[Source records]
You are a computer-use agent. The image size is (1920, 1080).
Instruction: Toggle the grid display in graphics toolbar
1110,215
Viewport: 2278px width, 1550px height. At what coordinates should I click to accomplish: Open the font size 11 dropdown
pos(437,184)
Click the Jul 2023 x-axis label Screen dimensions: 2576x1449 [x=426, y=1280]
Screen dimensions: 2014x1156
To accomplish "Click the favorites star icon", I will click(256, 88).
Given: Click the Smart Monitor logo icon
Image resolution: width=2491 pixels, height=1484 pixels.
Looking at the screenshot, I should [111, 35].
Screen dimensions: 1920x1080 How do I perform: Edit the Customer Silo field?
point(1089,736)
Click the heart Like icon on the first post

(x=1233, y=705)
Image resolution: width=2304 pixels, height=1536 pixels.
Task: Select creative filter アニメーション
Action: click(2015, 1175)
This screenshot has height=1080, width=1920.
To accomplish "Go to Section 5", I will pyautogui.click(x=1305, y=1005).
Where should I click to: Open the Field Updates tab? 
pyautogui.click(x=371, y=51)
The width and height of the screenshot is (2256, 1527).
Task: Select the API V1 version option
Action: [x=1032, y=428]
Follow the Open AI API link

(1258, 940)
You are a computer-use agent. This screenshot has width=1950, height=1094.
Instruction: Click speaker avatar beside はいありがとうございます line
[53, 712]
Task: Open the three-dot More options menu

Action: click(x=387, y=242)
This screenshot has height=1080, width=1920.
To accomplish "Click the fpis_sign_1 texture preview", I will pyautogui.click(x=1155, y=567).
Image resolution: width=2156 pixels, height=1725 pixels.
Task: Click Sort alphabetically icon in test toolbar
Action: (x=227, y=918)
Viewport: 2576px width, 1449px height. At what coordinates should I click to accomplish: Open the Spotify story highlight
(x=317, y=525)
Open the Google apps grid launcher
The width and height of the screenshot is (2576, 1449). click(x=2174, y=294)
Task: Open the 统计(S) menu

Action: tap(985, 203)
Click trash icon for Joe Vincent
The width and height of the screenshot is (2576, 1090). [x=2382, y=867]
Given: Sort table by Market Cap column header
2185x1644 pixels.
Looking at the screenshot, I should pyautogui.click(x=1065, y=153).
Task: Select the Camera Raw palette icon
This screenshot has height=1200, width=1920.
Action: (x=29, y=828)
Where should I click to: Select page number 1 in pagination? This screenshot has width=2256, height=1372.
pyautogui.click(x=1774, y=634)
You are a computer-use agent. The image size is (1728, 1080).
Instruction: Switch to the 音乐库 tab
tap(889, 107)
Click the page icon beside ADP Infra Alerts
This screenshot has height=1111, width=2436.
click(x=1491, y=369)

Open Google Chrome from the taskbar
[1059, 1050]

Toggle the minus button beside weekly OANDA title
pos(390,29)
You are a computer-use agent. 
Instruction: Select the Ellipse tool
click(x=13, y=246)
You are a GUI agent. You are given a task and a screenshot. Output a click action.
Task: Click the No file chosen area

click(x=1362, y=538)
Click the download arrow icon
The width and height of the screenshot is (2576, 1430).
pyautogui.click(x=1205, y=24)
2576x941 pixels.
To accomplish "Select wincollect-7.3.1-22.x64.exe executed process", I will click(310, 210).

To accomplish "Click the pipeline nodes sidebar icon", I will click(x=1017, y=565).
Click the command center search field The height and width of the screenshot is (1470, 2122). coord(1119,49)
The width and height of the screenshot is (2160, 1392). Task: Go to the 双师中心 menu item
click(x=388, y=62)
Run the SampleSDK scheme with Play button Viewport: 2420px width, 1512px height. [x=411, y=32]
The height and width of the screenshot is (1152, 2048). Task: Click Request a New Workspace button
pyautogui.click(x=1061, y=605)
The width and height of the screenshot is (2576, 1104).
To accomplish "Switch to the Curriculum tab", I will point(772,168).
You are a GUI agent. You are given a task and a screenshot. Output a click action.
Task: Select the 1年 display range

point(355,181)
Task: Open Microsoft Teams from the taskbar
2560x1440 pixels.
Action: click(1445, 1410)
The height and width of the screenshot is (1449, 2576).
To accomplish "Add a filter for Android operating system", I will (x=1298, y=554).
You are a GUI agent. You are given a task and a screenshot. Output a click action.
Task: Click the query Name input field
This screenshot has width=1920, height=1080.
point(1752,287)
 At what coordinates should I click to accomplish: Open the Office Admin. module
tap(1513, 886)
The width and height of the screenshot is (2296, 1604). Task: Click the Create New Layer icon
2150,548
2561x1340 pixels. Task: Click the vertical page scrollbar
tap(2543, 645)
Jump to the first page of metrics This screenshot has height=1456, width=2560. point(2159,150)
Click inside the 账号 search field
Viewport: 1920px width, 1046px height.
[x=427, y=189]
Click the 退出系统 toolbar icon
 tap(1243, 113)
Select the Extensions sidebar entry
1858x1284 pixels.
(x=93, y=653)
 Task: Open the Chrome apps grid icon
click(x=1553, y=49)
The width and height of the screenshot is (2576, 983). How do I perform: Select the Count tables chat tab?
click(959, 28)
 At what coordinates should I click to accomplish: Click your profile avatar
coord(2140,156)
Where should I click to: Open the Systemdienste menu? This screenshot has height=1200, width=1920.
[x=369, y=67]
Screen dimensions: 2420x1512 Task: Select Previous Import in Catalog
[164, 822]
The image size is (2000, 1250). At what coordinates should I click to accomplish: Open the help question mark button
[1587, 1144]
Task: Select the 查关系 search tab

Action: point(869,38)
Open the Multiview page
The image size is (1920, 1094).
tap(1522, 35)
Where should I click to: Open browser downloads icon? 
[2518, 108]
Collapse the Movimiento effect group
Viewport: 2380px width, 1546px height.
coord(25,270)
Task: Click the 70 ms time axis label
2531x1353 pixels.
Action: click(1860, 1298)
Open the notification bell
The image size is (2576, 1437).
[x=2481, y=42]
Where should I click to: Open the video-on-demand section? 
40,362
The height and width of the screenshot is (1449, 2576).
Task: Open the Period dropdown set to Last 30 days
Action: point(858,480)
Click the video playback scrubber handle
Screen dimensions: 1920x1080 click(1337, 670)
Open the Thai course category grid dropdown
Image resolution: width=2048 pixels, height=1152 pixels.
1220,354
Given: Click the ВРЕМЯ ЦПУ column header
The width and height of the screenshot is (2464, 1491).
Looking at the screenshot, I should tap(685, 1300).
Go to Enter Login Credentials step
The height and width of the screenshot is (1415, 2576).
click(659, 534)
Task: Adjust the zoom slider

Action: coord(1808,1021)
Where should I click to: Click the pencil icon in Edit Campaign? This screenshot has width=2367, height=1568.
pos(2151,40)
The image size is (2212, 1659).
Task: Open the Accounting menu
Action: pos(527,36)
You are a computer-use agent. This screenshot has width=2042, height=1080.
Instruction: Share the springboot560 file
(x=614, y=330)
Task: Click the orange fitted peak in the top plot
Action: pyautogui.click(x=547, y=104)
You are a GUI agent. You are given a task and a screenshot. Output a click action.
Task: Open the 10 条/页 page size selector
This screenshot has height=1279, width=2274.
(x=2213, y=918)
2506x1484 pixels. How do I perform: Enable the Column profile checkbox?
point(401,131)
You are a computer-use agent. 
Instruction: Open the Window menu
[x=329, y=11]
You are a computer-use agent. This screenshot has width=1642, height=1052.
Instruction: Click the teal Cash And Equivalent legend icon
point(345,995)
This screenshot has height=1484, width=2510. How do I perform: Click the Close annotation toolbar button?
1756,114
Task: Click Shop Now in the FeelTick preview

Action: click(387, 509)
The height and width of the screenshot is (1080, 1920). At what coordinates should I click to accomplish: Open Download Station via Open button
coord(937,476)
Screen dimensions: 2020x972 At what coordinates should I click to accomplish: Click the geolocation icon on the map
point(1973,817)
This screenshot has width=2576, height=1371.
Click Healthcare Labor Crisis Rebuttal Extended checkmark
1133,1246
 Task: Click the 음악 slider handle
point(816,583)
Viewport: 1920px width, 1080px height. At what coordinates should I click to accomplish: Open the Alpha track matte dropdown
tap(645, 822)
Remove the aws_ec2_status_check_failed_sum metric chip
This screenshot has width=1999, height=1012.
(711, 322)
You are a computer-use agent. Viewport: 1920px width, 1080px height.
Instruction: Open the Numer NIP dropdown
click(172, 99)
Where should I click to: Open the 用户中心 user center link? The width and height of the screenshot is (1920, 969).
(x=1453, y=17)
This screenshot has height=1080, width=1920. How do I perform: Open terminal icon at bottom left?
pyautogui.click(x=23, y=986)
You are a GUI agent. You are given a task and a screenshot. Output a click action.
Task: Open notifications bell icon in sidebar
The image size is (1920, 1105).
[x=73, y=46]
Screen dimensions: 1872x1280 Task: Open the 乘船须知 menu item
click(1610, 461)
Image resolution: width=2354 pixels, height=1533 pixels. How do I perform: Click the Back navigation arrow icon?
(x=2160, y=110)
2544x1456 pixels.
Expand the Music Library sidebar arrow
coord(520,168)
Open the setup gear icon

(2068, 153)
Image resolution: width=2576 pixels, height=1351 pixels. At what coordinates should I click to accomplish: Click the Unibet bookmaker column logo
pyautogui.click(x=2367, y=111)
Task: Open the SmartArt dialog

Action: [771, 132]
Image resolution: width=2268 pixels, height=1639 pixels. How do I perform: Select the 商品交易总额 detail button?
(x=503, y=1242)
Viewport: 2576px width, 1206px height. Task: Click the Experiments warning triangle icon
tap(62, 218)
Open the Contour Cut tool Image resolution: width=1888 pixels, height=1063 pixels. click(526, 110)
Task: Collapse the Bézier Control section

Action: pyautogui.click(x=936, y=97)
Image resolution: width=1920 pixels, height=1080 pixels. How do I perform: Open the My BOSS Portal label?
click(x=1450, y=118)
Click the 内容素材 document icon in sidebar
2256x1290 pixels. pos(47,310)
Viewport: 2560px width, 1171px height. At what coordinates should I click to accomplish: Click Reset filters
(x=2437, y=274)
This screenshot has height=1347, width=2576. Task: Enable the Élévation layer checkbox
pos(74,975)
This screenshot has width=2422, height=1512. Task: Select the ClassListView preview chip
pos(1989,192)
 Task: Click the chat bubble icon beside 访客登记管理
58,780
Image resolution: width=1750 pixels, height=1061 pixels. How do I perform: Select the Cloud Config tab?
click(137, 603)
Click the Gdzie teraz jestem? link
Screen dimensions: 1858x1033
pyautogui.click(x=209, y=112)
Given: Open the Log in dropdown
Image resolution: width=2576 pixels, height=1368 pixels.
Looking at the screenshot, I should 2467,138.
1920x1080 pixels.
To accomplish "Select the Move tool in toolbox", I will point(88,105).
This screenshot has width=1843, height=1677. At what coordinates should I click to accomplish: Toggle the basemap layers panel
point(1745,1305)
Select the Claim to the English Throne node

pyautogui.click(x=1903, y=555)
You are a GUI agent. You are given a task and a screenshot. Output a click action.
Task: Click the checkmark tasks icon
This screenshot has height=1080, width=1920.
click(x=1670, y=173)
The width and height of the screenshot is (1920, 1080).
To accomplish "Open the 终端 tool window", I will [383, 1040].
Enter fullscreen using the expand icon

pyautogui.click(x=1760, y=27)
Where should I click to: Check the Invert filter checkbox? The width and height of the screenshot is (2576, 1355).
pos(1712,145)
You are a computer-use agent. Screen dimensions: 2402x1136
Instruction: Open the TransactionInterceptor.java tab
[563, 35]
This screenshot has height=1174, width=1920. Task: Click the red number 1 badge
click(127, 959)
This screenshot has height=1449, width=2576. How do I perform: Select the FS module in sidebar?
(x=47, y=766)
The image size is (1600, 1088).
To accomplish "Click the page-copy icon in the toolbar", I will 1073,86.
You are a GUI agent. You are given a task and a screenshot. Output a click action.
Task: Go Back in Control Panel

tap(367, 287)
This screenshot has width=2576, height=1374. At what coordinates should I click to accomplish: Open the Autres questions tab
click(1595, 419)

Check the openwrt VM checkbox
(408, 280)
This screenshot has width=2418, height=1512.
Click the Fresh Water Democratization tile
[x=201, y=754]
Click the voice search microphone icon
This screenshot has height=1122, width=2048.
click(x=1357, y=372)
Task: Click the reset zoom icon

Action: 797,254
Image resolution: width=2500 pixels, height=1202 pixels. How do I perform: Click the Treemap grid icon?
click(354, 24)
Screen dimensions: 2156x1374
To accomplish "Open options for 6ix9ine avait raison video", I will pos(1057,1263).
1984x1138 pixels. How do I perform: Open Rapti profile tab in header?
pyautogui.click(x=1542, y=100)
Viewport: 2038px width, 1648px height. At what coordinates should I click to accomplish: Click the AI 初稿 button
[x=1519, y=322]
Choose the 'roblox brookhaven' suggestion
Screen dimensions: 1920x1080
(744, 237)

| What the exercise asks |
From the records above, show each line that contains the word "axis".

| Response to this exercise |
Click the Jul 2023 x-axis label Screen dimensions: 2576x1449 [x=426, y=1280]
Task: Click the 70 ms time axis label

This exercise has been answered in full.